Save We love gathering around the table to scoop up every last spoonful, especially with warm bread for dipping. It's a dish that always brings smiles for breakfast or dinner at home.
Required Tools
Use an ovenproof skillet or sauté pan, a knife and cutting board for prep, and a wooden spoon for stirring.
Allergen Information
This dish contains eggs. If serving with bread, select gluten-free options if needed. Always verify ingredient labels for possible cross-contamination.
Nutritional Information
Each serving provides 185 calories, 8 g total fat, 16 g carbohydrates, and 10 g protein.
Save Try these savoury baked eggs for your next brunch or weeknight dinner. The rich, spiced sauce and runny yolks are sure to please everyone.
Recipe Questions
- → What type of pan works best for baking the eggs?
An ovenproof skillet or sauté pan is ideal as it can be used to cook the sauce on the stovetop and transfer directly to the oven without transferring ingredients.

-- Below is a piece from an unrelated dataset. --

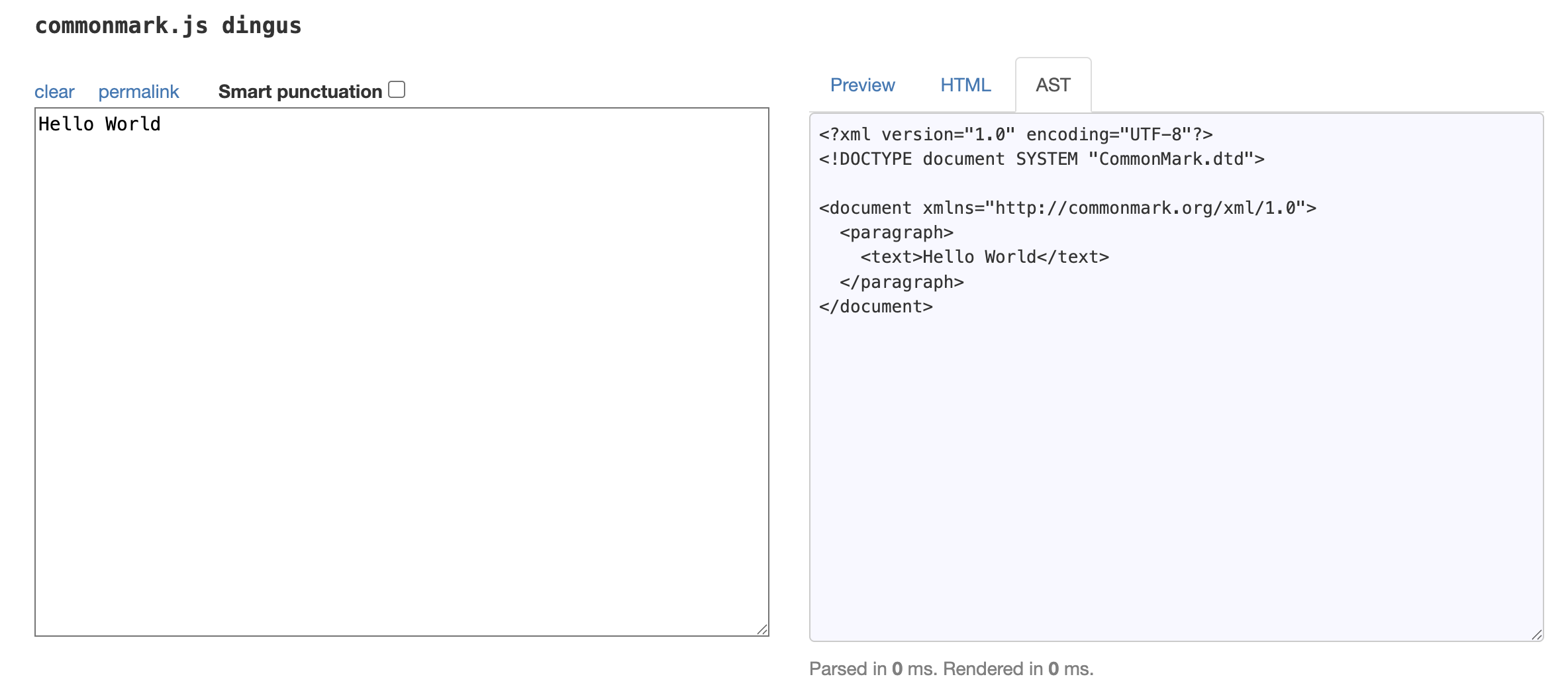Click inside the AST output panel
1568x691 pixels.
coord(1172,463)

- → Can I adjust the spice level in the sauce?
Yes, simply vary the amount of chili flakes or omit them altogether for a milder flavor while maintaining the warmth from cumin and paprika.
- → How do I ensure the eggs bake evenly?
Create wells in the simmered tomato sauce before cracking eggs in; this keeps them separated and helps achieve even cooking.
- → Can this dish be made vegetarian and gluten-free?
Absolutely. The main ingredients are naturally gluten-free and vegetarian. Check additional servings like bread for gluten content if needed.
- → What herbs complement the baked eggs and sauce?
Fresh parsley or cilantro add a bright, fresh finish that balances the rich, spiced tomato and pepper sauce.